The long wait began. My parents tried to find things to occupy their time. My mom did odd jobs to earn money and my dad took up sewing, as it didn’t require lots of stamina. They found a church and attended every Sunday and followed church service with a meet up at Second Wind – a group put together for those pre and post transplant to talk about what to expect and how things were going in their journey. It was a great source of support for my parents and they still like to attend when they have to stay the night for his annual check-ups. We visited them as often as we could. My self and my middle brother were both attending college and my youngest brother was still in high school. My middle brother and I looked after my youngest brother and helped him with his school activities. We would go and stay for the weekend every so often. We spent our Thanksgiving and Christmas breaks with them in St Louis too.

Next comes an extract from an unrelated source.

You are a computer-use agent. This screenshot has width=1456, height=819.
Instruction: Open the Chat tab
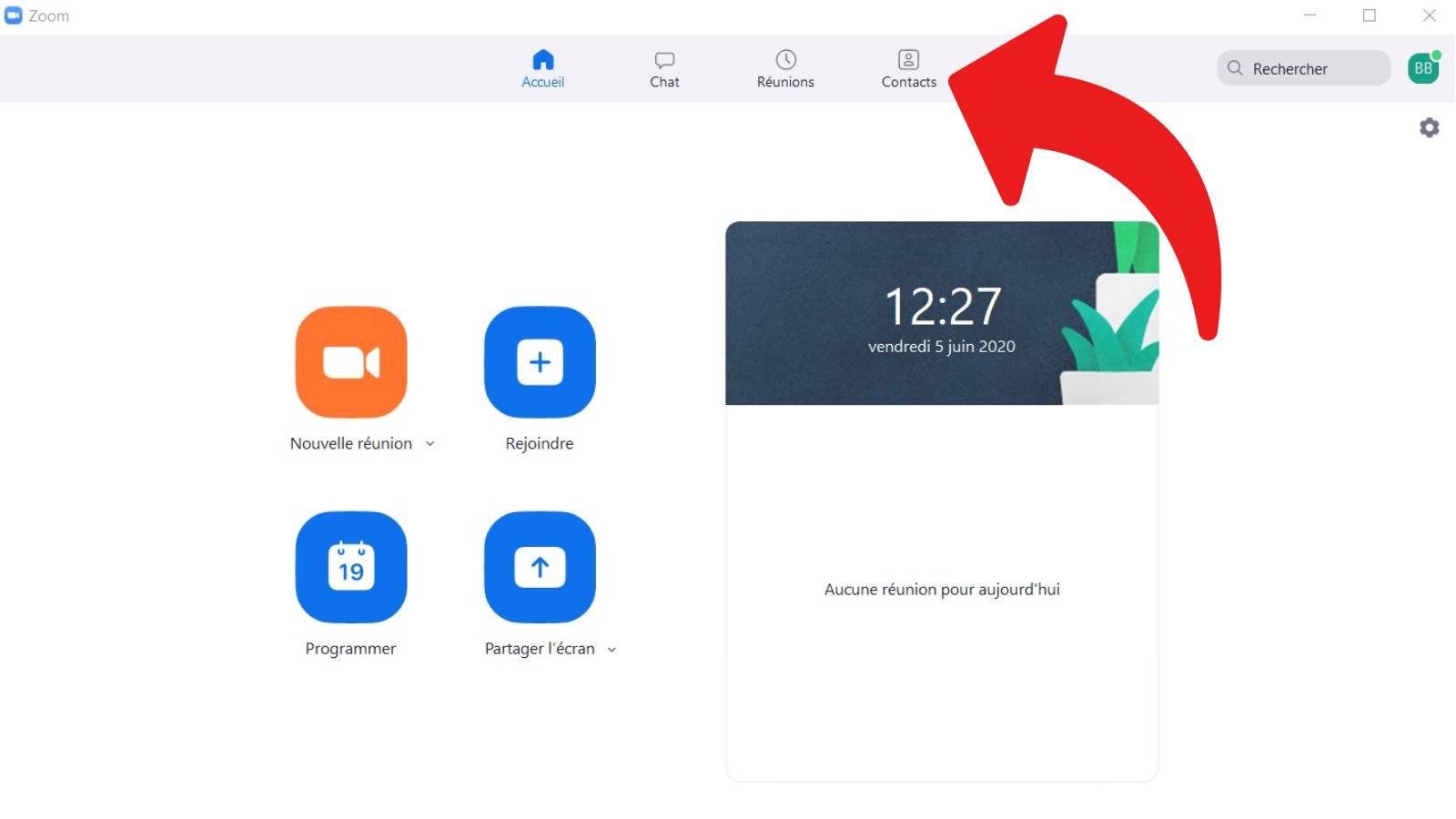(664, 69)
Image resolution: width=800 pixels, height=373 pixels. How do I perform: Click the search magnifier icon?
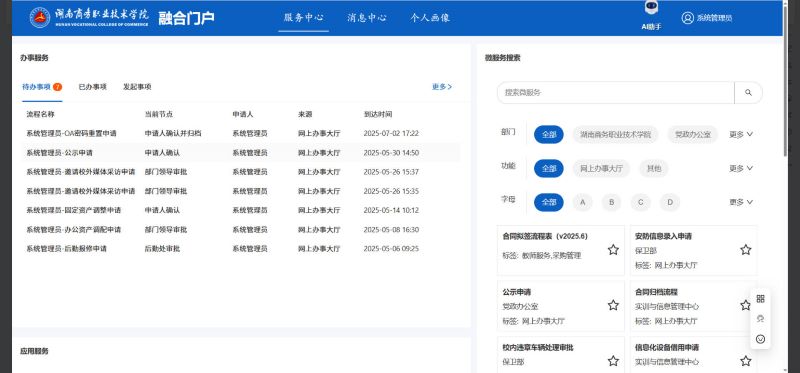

I was pregnant with Sylas at the time. He was born right before Christmas. It was hard not having my parents there when he was born, and they didn’t get to meet him until we visited for Christmas. We Skyped a lot when we weren’t able to visit. Even harder was the decision I had to make between visiting them for Christmas or staying home and having our first Christmas as a family of three. Javier only had Christmas day off from work and couldn’t come with us for the week.
We got to know my parent’s neighbors and his newfound friends that worked at the rehab center at the hospital. Even when we were there to visit, my dad had to attend his daily therapy. We would all go and sit in the waiting area talking to the extremely wonderful staff while he did his therapy. Everyone was so kind and caring there. They are truly a wonderful bunch of people. From the respiratory therapists to the concierge to the valet.
Still, it was a long hard wait for my dad. He would get down in the dumps at times in the waiting. Wondering if he would make it before he got the call, wondering how long he would be away from home and the anticipation of how everything would play out if/when he got his lungs. Its a very weird and scary place to be when waiting for a transplant. Things can go wonderfully well, or horribly wrong but when its the only choice you have left at survival, what else can you do?